The intent was approved, but we were requested to analyze the sites that were hitting the use counter. After checking 178 websites only 8 got broken due to this change, we contacted them to try to get them fixed explaining how to keep the previous behavior (more about this in next point). You can find more details about this research in this mail.

Apart from that we added a deprecation message in Chromium 69, so if you have a website that is affected by this (it does not mean that it has to get broken but that it uses percentage row tracks in a grid container with indefinite height) you will get the following warning in the JavaScript console:

[Deprecation] Percentages row tracks and gutters for indefinite height grid containers will be resolved against the intrinsic height instead of being treated as auto and zero respectively. This change will happen in M70, around October 2018. See https://www.chromestatus.com/feature/6708326821789696 for more details.

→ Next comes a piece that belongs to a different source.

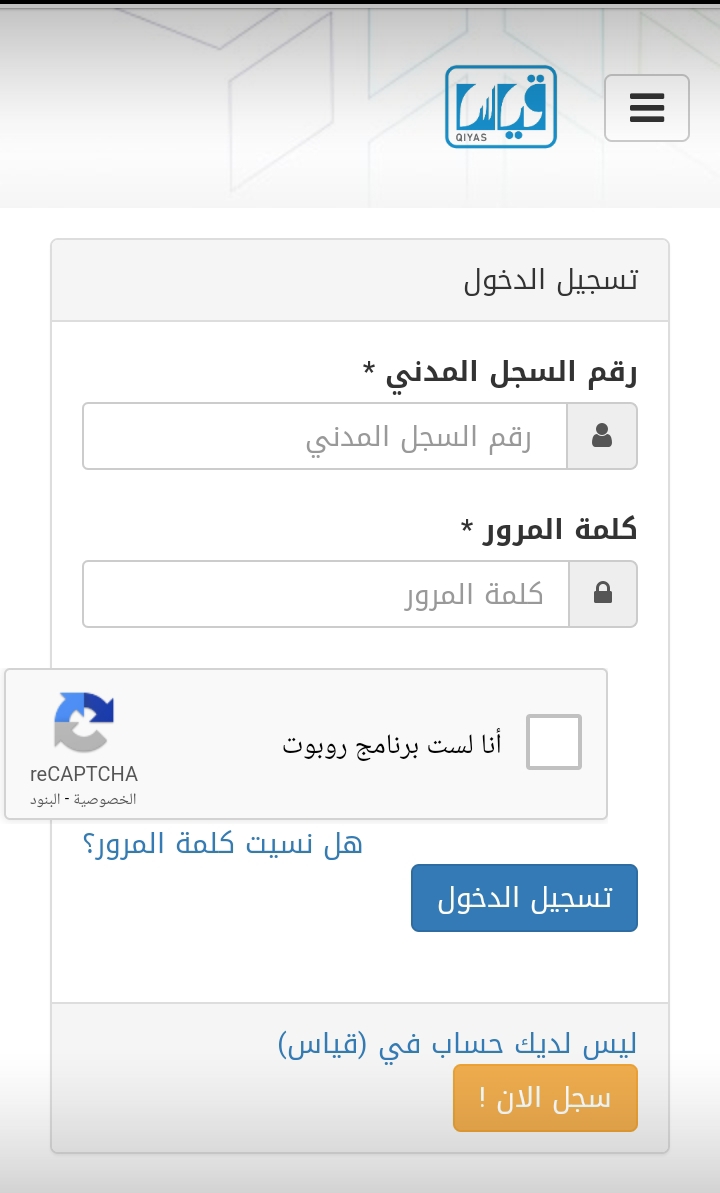Open the 'هل نسيت كلمة المرور؟' link

[222, 843]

Finally this week the patch has been accepted and merged in master, so since Chromium 70.0.3516 (current Canary) you will have the new behavior. Apart from that we also make the fix in WebKit that will be hopefully part of the next Safari releases.

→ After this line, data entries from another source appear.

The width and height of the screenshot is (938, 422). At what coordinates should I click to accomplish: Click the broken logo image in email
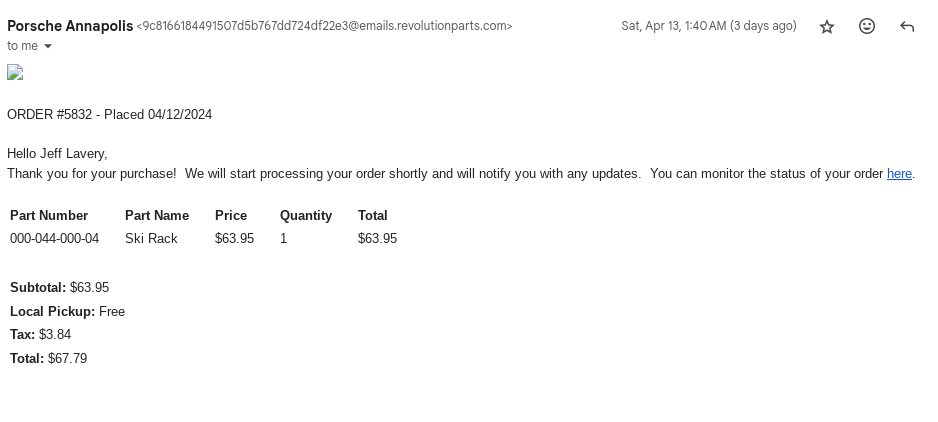(15, 72)
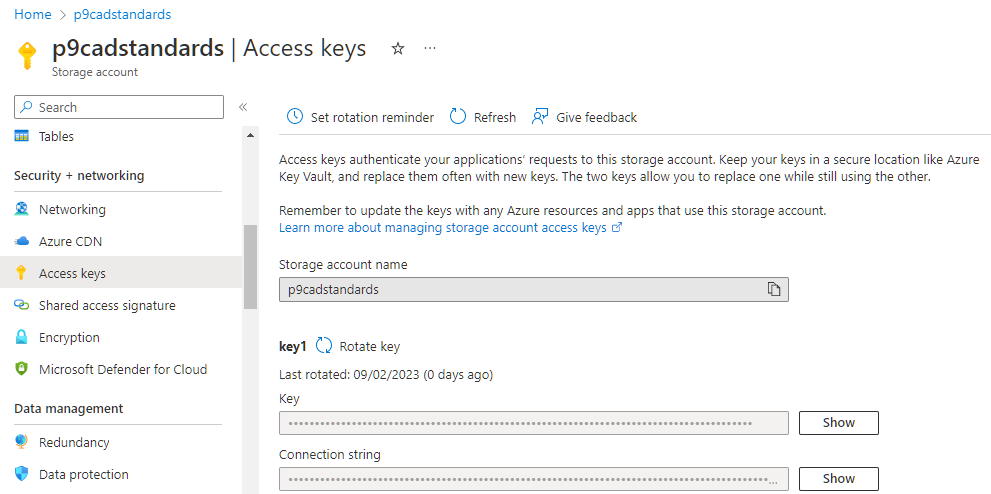The height and width of the screenshot is (494, 991).
Task: Open Tables in the sidebar
Action: (x=56, y=136)
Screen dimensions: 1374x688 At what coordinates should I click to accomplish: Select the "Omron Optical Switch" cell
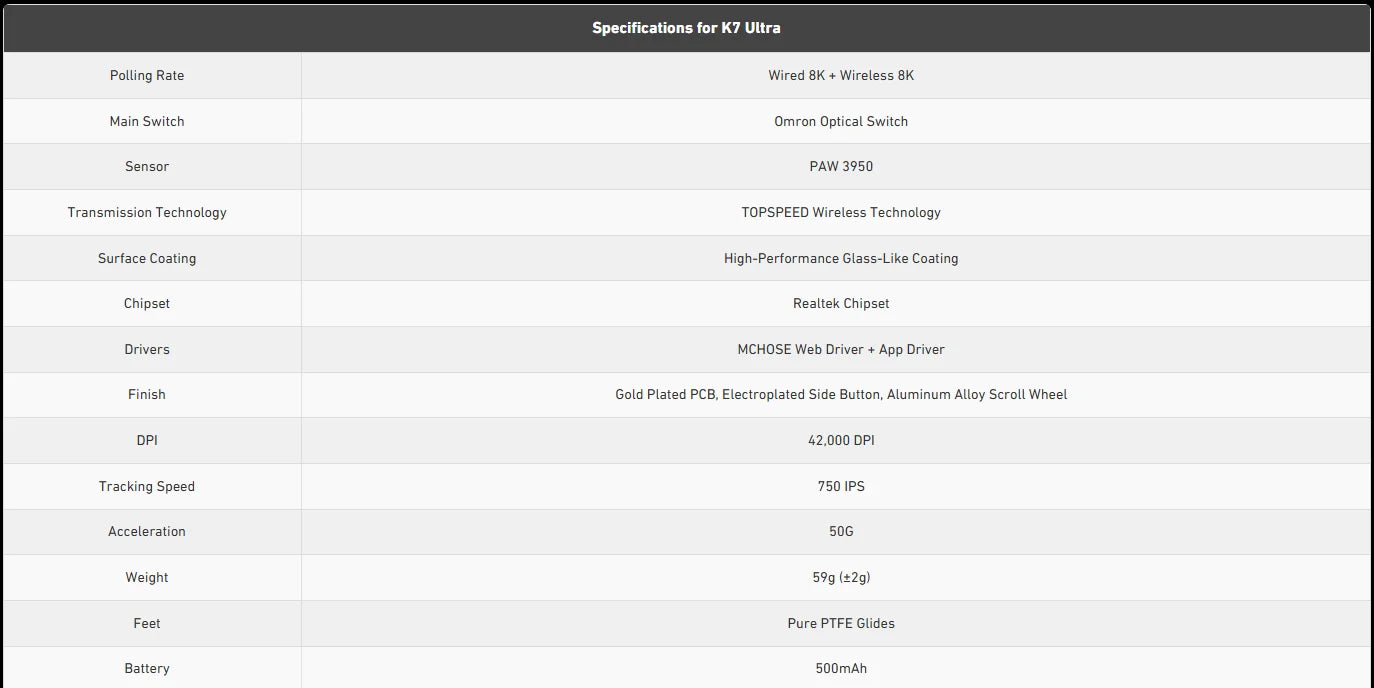click(841, 121)
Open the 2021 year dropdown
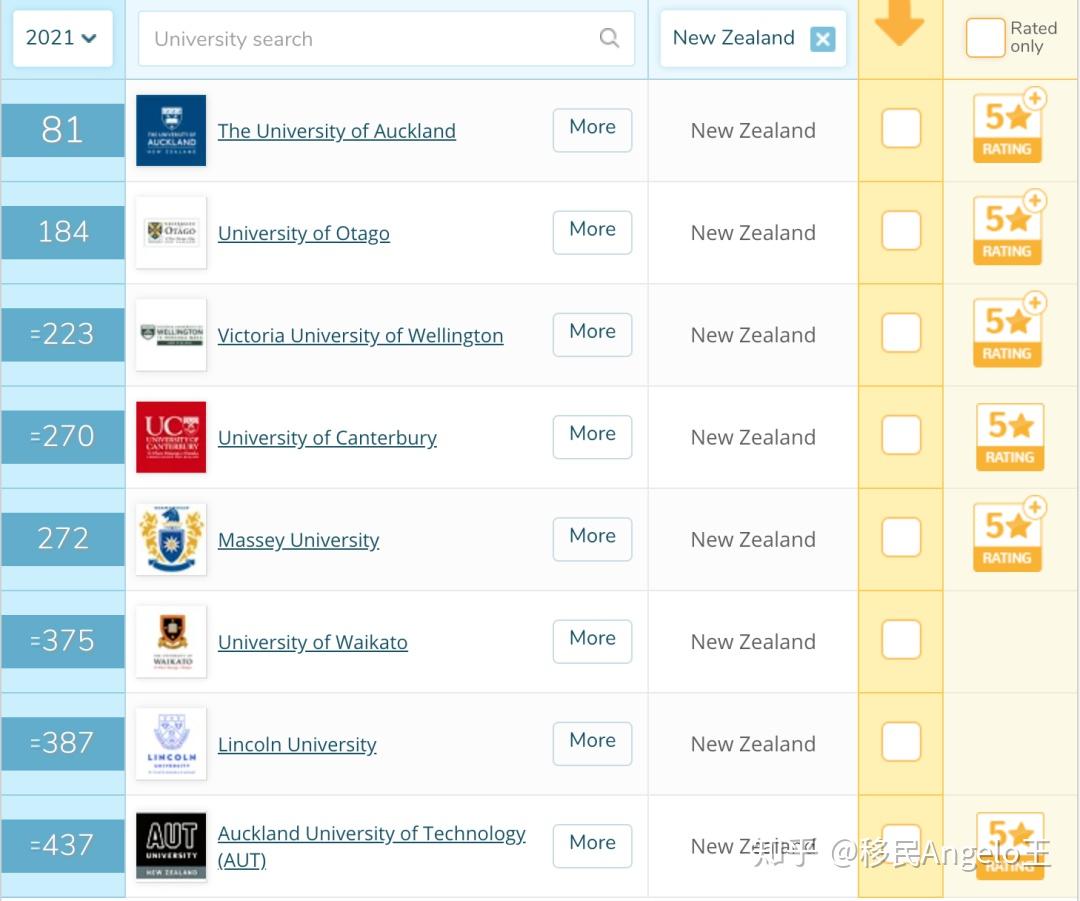1080x901 pixels. (x=62, y=38)
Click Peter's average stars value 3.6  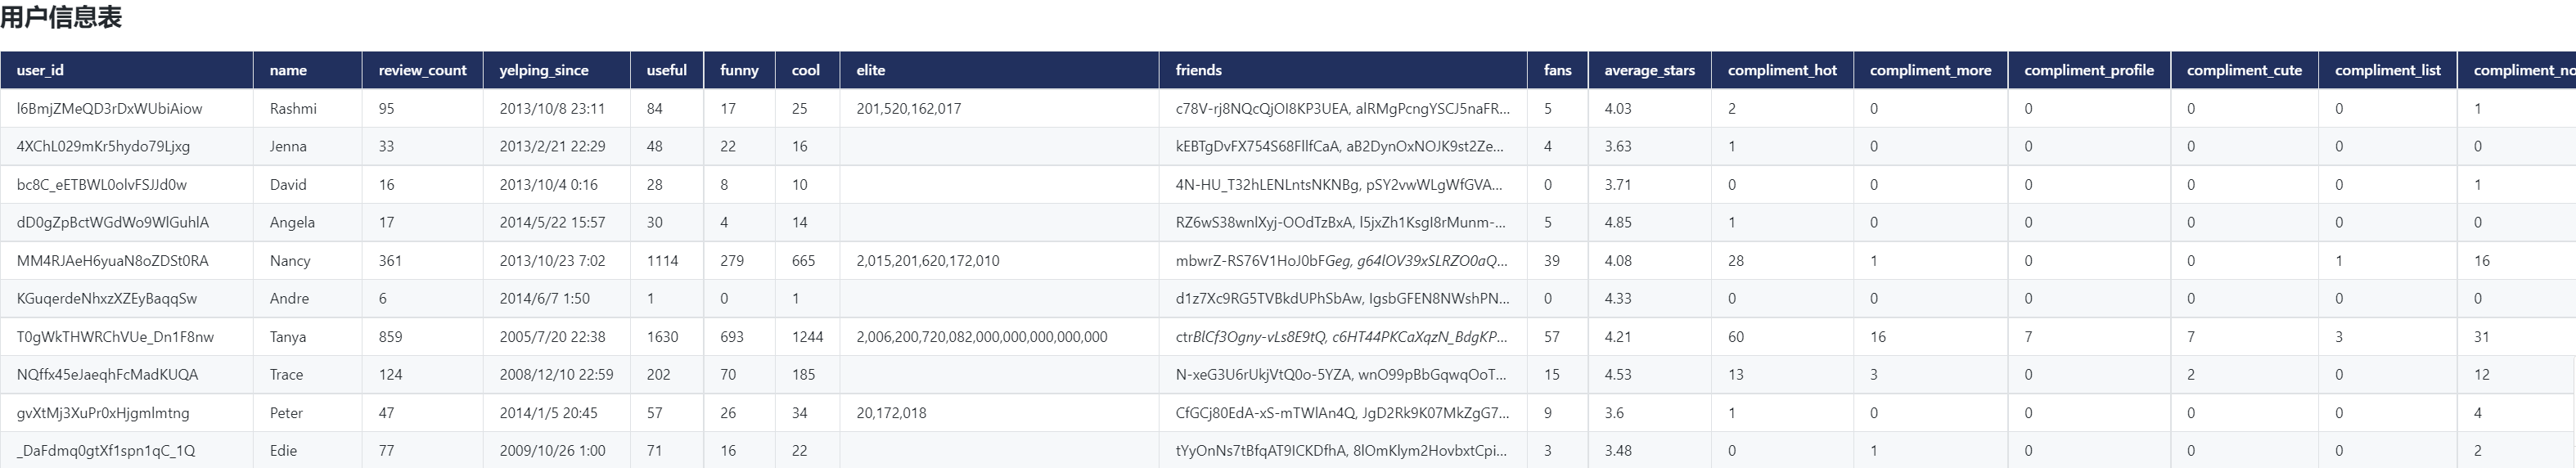[x=1617, y=413]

In addition Firefox and Edge developers have been notified and we have shared the tests in WPT as usual, so hopefully those implementations will get updated soon too.

Update your website

Yes this change might affect your website or not, even if you get the deprecation warning it can be the case that your website is still working perfectly fine, but in some cases it can break quite badly. The good news is that the solution is really straightforward.

If you find issues in your website and you want to keep the old behavior you just need to do the following for grid containers with indefinite height:

  • Change percentages in grid-template-rows or grid-auto-rows to auto.
  • Modify percentages in row-gap or grid-row-gap to 0.

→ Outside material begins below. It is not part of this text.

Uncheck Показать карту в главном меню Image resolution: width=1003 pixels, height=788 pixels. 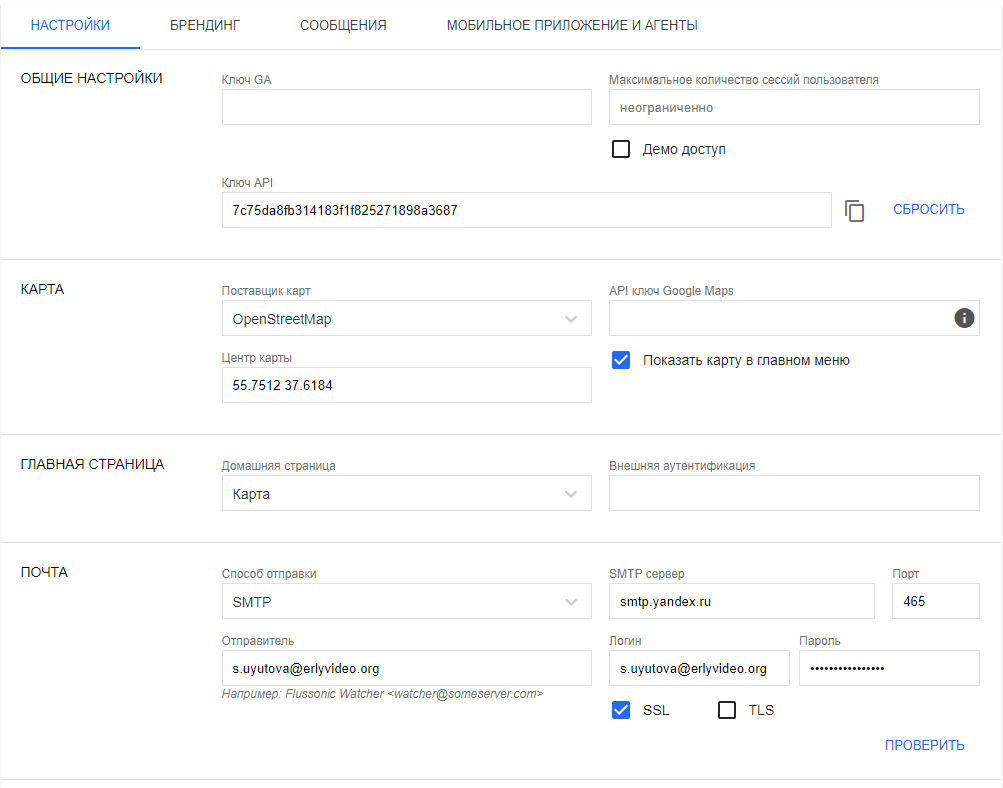pyautogui.click(x=621, y=360)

With those changes your website will keep behaving like before. In most cases you will realize that the percentages were unneeded and were not doing anything useful for you, even you would be able to drop the declaration completely.

One of these cases would be websites that have grid containers with just one single row of 100% height (grid-template-rows: 100%), many of the sites hitting the use counter are like this. All these are not affected by this change, unless the have extra implicit rows, but the 100% is not really useful at all there, they can simply remove the declaration.

Another sites that have issues are the ones that have for example two rows that sum up 100% in total (grid-template-rows: 25% 75%). These percentages were ignored before, so the contents always fit in each of the rows. Now the contents might not fit in each row and the results might not be the desired ones. Example:

<div style="display: grid; grid-template-rows: 25% 75%; border: solid thick;">
  <div style="background: magenta;">First<br>two lines</div>
  <div style="background: cyan;">Second</div>
</div>

Example of overlapping rows in the new behavior Example of overlapping rows in the new behavior

The sites that were more broken usually have several rows and used percentages only for a few of them or for all. And now the rows overflow the height of the grid container and they overlap other content on the website. There were cases like this example:

<div style="display: grid; grid-template-rows: 50%; border: solid thick;">
  <div style="background: magenta;">First</div>
  <div style="background: cyan; height: 200px;">Second</div>
  <div style="background: yellow; height: 100px;">Third</div>
</div>

Example of overflowing rows in the new behavior Example of overflowing rows in the new behavior

Closing

This topic has been a kind of neverending story for the CSSWG, but finally it seems we are reaching to an end. Let’s hope this does not get any further and things get settle down after all this time. We hope that this change is the best solution for web authors and everyone will be happy with the final outcome.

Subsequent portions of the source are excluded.